The Iron Warrior seized Heka’tan’s fingers in his gauntleted grip, causing the Salamander to cry out as he flung him across the gantry and down to the level below.
Pain blurred Heka’tan’s vision but he saw his enemy coming to finish him well enough. He reached over and his shattered fingers found what they sought.
The Iron Warrior raised a massive fist, intent on beating his former brother to death, when he found the buzzing teeth of his own chainsword lodged in his gut. He had charged right onto it.
Heka’tan held onto the hilt as long as he could before struggling to his feet and barging into the flailing, bleeding Iron Warrior. The two of them broke the gantry rail and plunged over the edge.

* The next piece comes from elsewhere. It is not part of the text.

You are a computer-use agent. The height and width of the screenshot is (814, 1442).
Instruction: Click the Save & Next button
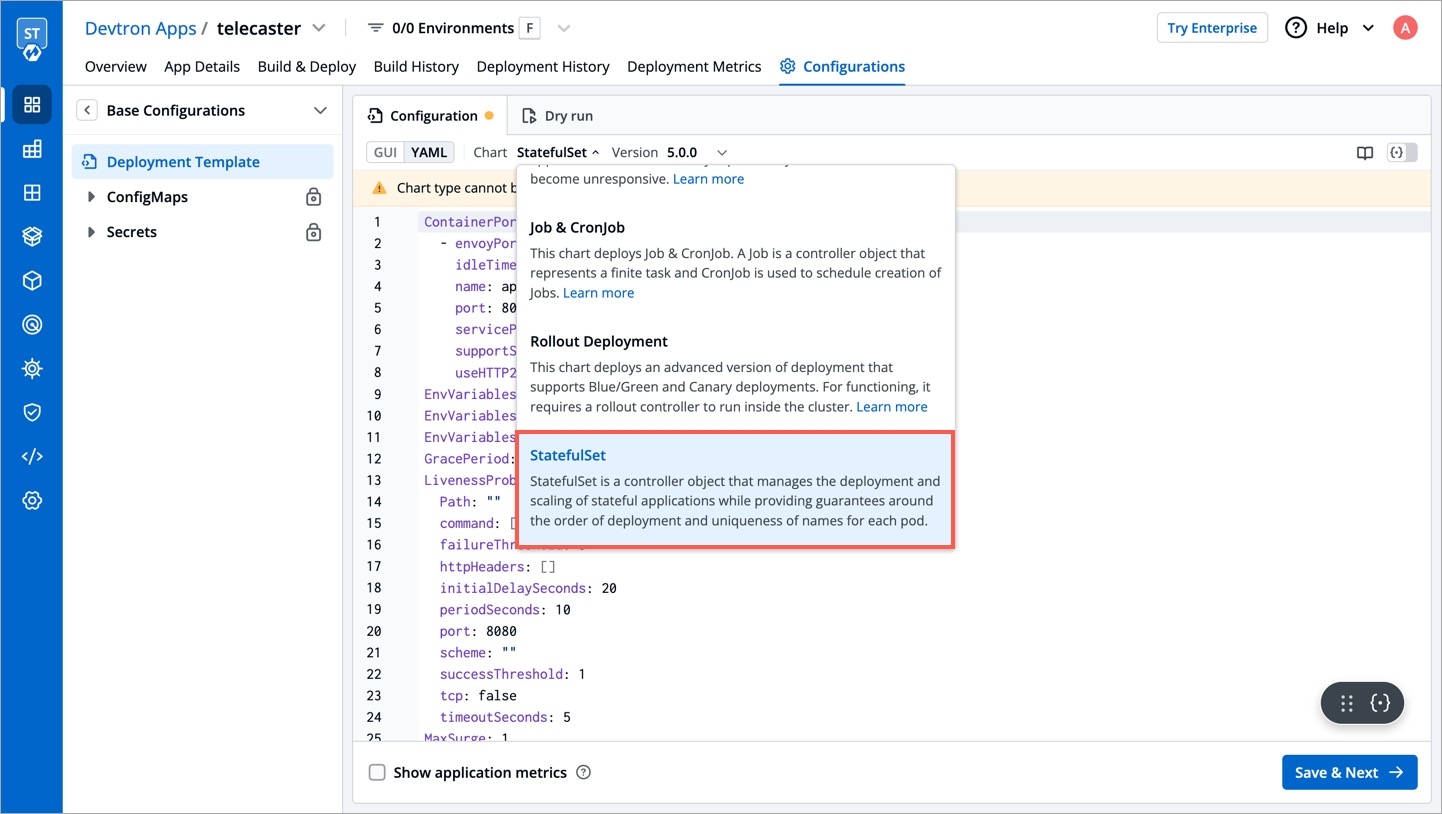click(x=1349, y=772)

Heat radiation coming off the nuclear core warmed Heka’tan’s skin. He was hanging one-handed off the twisted railing several levels down, the Iron Warrior doing the same a few metres away. His armour was blistering, the black and yellow painted chevrons flaking away.
‘This changes nothing, Salamander. Vulkan is dead,’ he laughed. ‘You’re all dead.’ He reached for his bolt pistol sat snug in his side holster and made the railing squeal. He was too heavy for it to hold. The metal broke away and the Iron Warrior fell. Heka’tan watched him carom off another gantry, then a piece of piping, before bouncing off into the nuclear core itself. There was a brief flash of azure fire and the Legionary disappeared, burned to ash.
With some effort, Heka’tan dragged his body back up onto the gantry. He tried not to think about the Iron Warrior’s last words, what he’d said about his father. It wasn’t true. He was merely being goaded.
The enemy had dropped something when they’d fought. It was a data-bundle of some kind, taken from one of the subterranean terminals. It was smashed up but the last piece of data was still on the recorder: war machine schematics, vast and terrible engines the likes of which Heka’tan had never seen. They’d been kept here in secret and now the saboteur was erasing their existence. Coming to Bastion had never been about winning allegiance. Limping, he went to the terminal screen. It displayed all the other nuclear hubs around the planet, but he didn’t know why.